• _What you should do_:
Format the records below as a JSON list of strings, one string per line and no blank lines. Start at the first line of the records and end with the line containing "Looking at the screenshot, I should point(696,524).".
***** Data to use *****
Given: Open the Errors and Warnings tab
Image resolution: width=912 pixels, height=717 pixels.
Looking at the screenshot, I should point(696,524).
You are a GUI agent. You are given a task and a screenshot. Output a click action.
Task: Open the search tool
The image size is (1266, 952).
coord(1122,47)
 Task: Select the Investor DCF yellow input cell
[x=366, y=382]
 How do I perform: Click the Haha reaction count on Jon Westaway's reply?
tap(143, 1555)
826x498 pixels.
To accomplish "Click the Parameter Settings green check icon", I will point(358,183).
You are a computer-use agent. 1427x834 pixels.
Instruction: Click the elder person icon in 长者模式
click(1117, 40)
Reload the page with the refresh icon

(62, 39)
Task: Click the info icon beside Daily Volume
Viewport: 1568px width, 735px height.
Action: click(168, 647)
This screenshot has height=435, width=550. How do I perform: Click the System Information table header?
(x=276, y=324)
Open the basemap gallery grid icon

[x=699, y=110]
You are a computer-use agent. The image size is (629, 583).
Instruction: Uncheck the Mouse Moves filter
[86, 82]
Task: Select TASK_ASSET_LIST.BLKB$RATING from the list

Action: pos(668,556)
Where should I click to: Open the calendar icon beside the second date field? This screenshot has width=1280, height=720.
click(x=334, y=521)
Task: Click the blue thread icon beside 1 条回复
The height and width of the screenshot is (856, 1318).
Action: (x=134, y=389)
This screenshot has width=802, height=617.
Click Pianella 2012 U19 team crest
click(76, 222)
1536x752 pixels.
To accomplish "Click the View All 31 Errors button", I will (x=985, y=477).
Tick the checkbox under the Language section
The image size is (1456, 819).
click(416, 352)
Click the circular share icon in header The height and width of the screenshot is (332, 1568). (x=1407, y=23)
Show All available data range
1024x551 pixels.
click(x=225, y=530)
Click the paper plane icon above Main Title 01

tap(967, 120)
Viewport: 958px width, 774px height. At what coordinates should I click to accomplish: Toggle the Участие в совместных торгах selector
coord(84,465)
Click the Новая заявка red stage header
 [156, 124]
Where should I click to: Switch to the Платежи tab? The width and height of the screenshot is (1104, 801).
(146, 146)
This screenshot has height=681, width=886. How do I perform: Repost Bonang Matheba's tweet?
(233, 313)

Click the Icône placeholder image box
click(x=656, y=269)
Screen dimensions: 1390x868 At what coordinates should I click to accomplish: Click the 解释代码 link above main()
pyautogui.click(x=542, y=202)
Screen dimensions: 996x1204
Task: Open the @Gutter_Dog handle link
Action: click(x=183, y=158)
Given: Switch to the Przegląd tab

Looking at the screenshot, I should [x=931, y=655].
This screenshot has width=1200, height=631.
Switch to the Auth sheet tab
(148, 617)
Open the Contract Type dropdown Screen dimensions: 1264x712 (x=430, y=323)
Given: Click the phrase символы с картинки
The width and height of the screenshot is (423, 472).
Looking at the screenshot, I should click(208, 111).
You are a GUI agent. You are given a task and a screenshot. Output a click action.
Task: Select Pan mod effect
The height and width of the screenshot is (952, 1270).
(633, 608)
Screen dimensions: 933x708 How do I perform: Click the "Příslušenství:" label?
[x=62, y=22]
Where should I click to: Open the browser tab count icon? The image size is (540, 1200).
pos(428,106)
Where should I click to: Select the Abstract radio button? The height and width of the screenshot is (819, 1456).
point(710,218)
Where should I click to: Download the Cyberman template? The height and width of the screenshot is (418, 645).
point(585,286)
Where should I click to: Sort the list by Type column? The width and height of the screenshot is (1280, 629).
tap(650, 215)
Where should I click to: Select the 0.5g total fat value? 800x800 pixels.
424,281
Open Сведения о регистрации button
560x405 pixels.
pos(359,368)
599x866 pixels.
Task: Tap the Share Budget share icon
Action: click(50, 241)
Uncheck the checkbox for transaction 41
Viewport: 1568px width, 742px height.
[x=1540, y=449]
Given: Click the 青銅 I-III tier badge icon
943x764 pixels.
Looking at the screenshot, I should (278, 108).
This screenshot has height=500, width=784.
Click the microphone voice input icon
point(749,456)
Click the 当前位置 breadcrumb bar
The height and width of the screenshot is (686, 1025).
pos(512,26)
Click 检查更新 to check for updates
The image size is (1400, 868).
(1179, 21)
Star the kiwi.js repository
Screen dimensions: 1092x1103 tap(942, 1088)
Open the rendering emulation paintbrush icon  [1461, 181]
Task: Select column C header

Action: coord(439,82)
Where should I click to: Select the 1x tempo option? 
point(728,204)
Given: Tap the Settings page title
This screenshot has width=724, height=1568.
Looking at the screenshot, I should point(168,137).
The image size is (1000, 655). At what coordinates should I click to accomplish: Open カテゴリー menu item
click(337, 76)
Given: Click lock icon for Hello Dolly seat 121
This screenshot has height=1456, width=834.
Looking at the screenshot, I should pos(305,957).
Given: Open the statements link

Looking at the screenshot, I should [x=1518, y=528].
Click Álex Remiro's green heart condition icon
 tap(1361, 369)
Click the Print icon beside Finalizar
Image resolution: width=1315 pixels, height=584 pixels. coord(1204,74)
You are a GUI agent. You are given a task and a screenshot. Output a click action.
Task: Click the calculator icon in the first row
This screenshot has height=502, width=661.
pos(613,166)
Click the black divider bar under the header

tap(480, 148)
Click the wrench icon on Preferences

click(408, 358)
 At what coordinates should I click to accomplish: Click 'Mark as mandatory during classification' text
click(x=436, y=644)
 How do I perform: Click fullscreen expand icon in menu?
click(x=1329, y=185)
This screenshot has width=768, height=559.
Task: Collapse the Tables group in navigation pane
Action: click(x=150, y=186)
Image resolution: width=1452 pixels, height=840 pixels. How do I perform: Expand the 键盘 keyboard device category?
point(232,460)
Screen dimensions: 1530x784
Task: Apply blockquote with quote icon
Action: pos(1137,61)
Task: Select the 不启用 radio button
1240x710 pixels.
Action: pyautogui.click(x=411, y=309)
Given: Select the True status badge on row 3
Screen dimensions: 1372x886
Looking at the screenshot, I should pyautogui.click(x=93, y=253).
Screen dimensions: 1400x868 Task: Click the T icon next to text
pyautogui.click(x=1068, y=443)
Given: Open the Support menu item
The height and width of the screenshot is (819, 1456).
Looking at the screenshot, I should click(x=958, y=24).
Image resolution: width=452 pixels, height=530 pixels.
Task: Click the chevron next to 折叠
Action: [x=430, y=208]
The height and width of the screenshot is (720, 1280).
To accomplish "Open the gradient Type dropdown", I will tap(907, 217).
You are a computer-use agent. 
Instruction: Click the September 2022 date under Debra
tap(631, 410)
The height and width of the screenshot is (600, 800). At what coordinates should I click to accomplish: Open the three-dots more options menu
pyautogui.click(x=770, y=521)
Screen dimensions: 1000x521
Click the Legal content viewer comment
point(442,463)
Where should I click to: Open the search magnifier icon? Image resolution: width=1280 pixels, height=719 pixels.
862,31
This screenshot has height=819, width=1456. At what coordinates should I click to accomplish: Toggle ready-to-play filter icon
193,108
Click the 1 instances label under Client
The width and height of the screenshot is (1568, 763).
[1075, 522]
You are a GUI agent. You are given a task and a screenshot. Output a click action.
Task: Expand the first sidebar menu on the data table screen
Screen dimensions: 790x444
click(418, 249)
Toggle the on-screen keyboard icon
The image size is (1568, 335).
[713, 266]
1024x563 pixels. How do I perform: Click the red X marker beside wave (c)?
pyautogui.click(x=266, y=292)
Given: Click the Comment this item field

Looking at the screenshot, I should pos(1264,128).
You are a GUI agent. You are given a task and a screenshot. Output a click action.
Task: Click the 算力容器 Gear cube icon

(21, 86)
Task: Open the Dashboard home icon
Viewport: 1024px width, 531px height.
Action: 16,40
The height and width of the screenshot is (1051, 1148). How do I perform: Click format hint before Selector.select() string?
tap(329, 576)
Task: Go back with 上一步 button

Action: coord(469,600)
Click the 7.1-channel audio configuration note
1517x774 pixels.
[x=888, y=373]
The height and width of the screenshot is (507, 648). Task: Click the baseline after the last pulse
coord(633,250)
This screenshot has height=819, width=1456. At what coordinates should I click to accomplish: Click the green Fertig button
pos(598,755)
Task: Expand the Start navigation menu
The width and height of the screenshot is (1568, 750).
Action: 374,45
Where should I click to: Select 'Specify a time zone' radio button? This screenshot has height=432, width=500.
*****
• _Expected output_:
[
  "Given: Open the Errors and Warnings tab",
  "Image resolution: width=912 pixels, height=717 pixels.",
  "Looking at the screenshot, I should point(696,524)."
]